I chose to look at the difference in the age distribution for male and female victims.
The plot below shows the age distributions for each sex:
Teacher commentary: We have not yet learned how to create dodged/faceted bar charts, which would be best for showing differences between genders. So for now, you should use the + and / syntax from the patchwork package to combine two plots, one for each sex. This is shown in the code chunk above. (Note that if you are reading this from the HTML document, you cannot see the code chunks. You need to look at the source Rmd file for this.)
And the table below shows similar information:
REC_GRUPO EDAD | Femenino | Masculino |
15-19 | 10 | 48 |
20-24 | 15 | 87 |
25-29 | 3 | 68 |
30-34 | 14 | 54 |
35-39 | 5 | 35 |
40-44 | 6 | 25 |
45-49 | 5 | 19 |
50-54 | 2 | 7 |
55-59 | 2 | 2 |
60-64 | 0 | 3 |
65-69 | 0 | 3 |
70-74 | 0 | 3 |
For both sexes, the age group with the most deaths was the 20 to 24 age group. In women, there were 15 deaths in this age group, and in men there were 87 deaths.
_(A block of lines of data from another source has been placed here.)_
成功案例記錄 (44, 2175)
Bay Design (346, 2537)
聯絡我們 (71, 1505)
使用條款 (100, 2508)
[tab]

Teacher commentary: We have not yet learned how to extract specific slices of data from a data frame. So for now, you should use the syntax demonstrated above: within a pair of square brackets, place the row number, a comma, then the column number. (Note that if you are reading this from the HTML document, you cannot see the code chunks. You need to look at the source Rmd file for this.)
Areas of improvement
- The two bar charts have different numbers of bars. This is not ideal for comparisons.
- The age group labels are too horizontally compressed.
- I do not yet know how to change the variable names, so I left in the
REC_GRUPO EDADname in the table and plot.
Distribution of roles, per sex group
Work primarily done by group member 2, John Doe…
Teacher commentary: As already mentioned, your final document should contain all the sections from the different group members. Note that once the work has been done for one variable, it is easy to copy and paste the code to reproduce the analyses on another variable. This makes it easy to help out your group members who are struggling!